Reimagining our relationship with the ocean: World Oceans Day 2026

As the global community marks World Ocean Day 2026, Dr. Marc Williams, Executive Director of the Caribbean Regional Fisheries Mechanism (CRFM) Secretariat, has issued a urgent call to action for regional stakeholders to prioritize ocean stewardship, highlighting the irreplaceable role healthy marine environments play in underpinning Caribbean livelihoods, food security, culture and economic growth.

For nations across the Caribbean, the well-being of local populations is inextricably tied to the health of the Caribbean Sea and surrounding ocean waters. Thriving marine ecosystems do more than offer stunning natural landscapes: they underpin core regional industries including commercial and artisanal fisheries, tourism, and maritime transportation, while also providing natural coastal protection against storm surges and erosion that safeguards coastal communities. This interconnectedness makes shared responsibility for marine conservation more critical than ever, Williams emphasized, as stakeholders gather to reaffirm their commitment to protecting ocean resources for current and future generations.

At the heart of the region’s fisheries sector is small-scale fishing, which remains the backbone of food and economic security for most Caribbean countries. Hundreds of thousands of people across the region—from fishers and vendors to processing workers and their families—depend directly on healthy ocean ecosystems for their income and well-being. Beyond economic benefits, small-scale fisheries are a core pillar of local food supplies, a major driver of employment and poverty reduction, and a foundational element of Caribbean cultural heritage that has shaped regional identity for centuries.

Against a backdrop of growing global stress on food systems, driven by accelerating climate change, persistent economic uncertainty, and ongoing supply chain disruptions, strategic investment in sustainable small-scale fisheries has emerged as an essential step to strengthening regional food and nutrition security, Williams noted. To deliver long-term benefits, he argued, regional and national bodies must prioritize empowering frontline fishing communities through targeted interventions: more inclusive and responsive resource management, expanded access to affordable financing, adoption of appropriate modern technology, targeted capacity building, and policy frameworks that formally recognize the outsized contributions small-scale fisheries make to national and regional development.

Despite the vast potential oceans offer to Caribbean prosperity, that promise remains under threat from widespread marine pollution that continues to degrade fragile ecosystems. A range of pollutants—from single-use plastic waste and abandoned, lost or discarded fishing gear to agricultural runoff from land-based activities and untreated wastewater discharge—are destroying critical coastal habitats, damaging irreplaceable coral reef systems, pushing vulnerable marine species toward extinction, and cutting long-term fisheries productivity. Tackling this multifaceted crisis cannot be left to a single group, Williams stressed: meaningful progress requires coordinated action from national governments, private sector businesses, local communities, and individual consumers alike.

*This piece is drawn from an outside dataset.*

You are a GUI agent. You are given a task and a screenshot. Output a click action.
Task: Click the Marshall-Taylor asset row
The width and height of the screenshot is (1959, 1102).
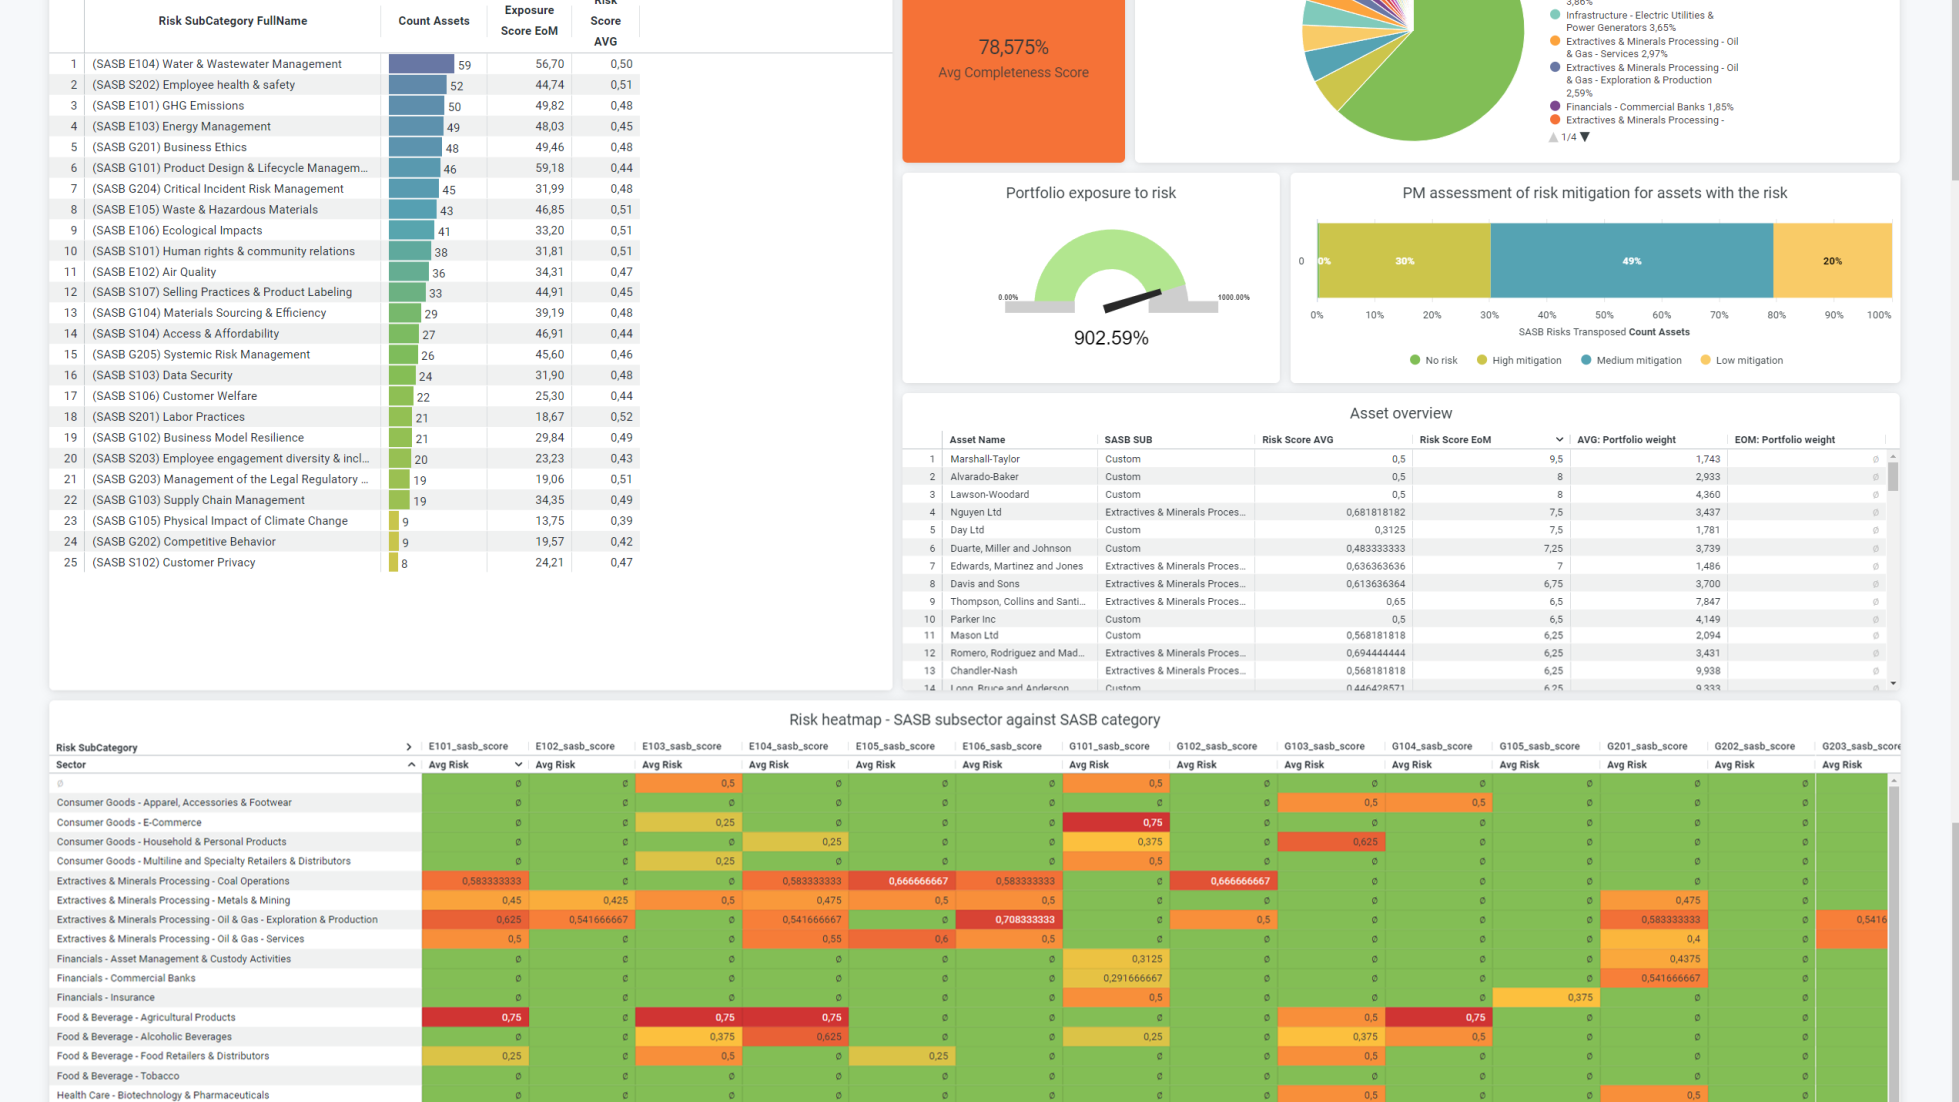[984, 459]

“On this World Ocean Day, let us renew our shared commitment to cutting pollution at its source, strengthening regional and national waste management infrastructure, shifting toward more sustainable consumption patterns, and protecting the marine environment that our entire prosperity depends on,” Williams said. “Working together, we can build a cleaner, healthier, and more resilient Caribbean Sea that continues to nourish our people, power our economies, and inspire generations to come.”